_Aufgabe_:
In wie vielen Zeilen der Datensätze steht das Wort „width“? Gib nur die Anzahl an und beachte dabei Groß- und Kleinschreibung.

_Datenauszug_:

● ● ● ● ● ● ●

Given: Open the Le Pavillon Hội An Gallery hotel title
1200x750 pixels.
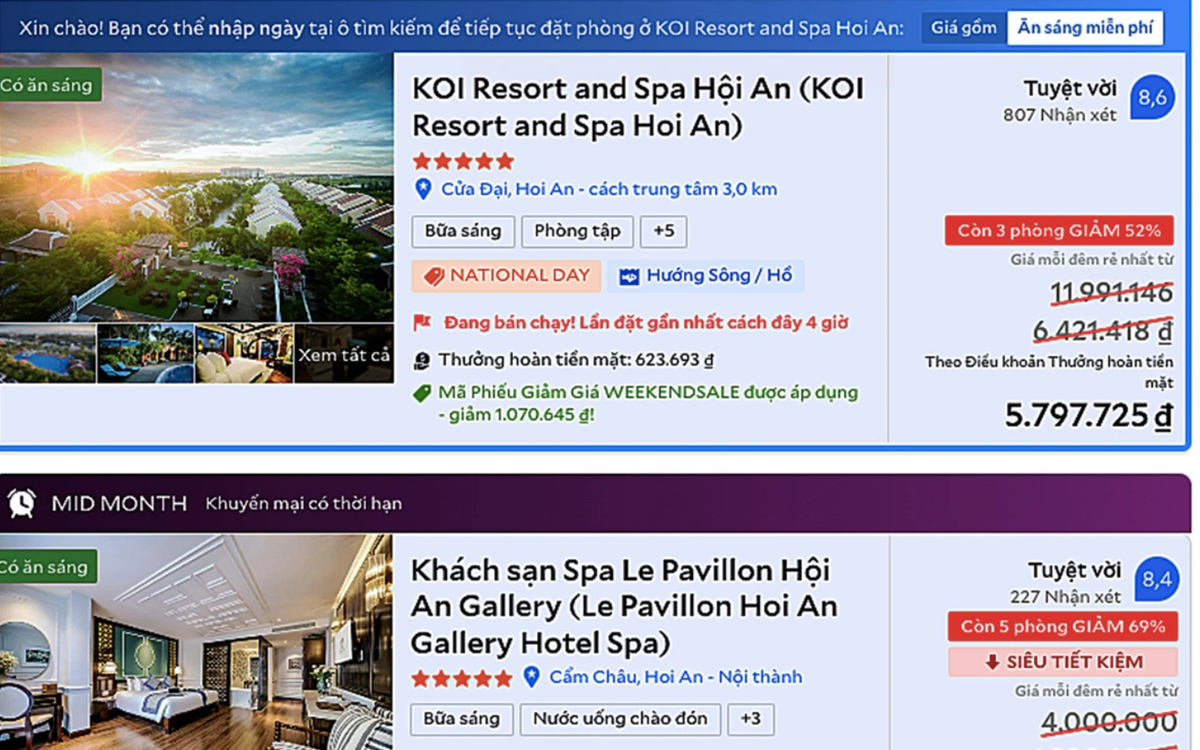Looking at the screenshot, I should (x=624, y=606).
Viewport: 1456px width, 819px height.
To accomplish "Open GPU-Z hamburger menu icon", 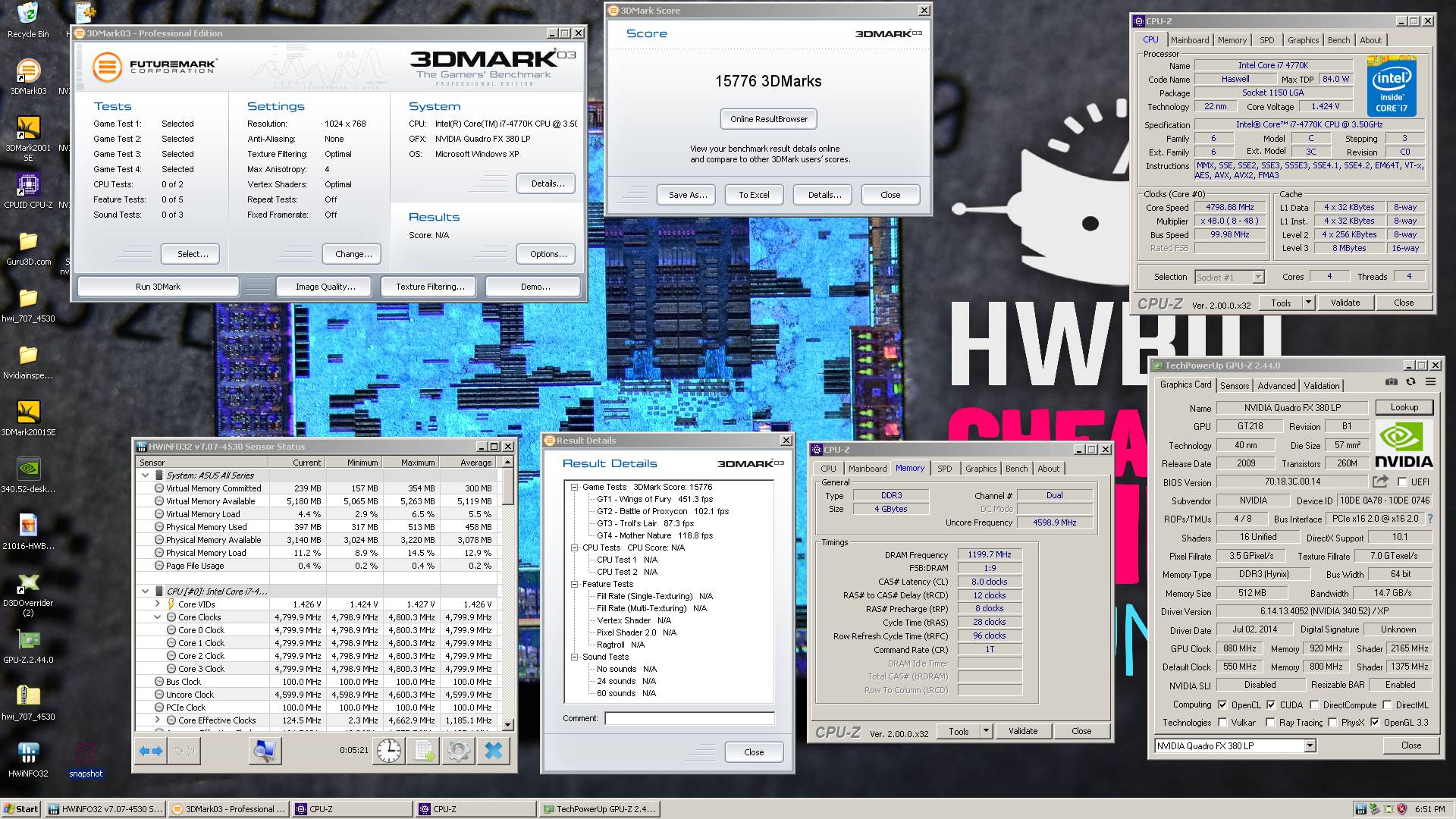I will 1430,382.
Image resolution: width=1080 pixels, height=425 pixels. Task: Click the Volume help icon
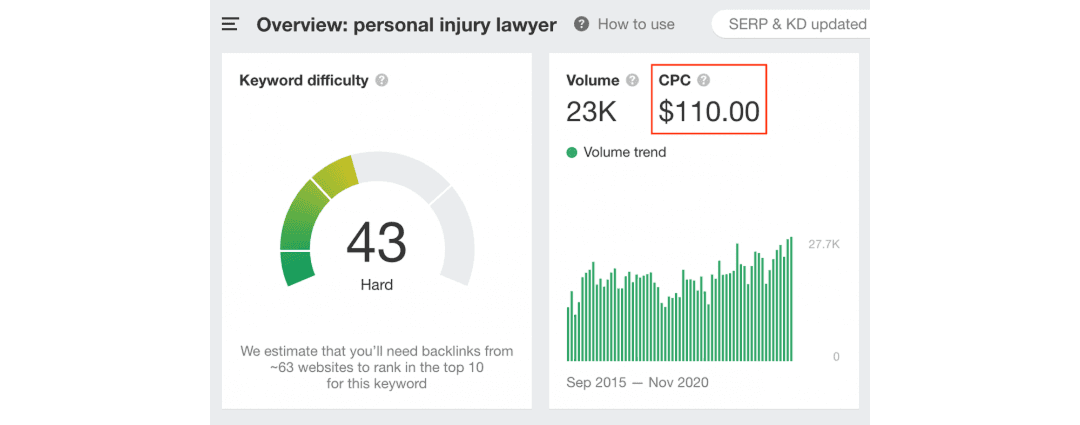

● ● ● ● ● ● ●

_Vollständige Ausgabe_:
2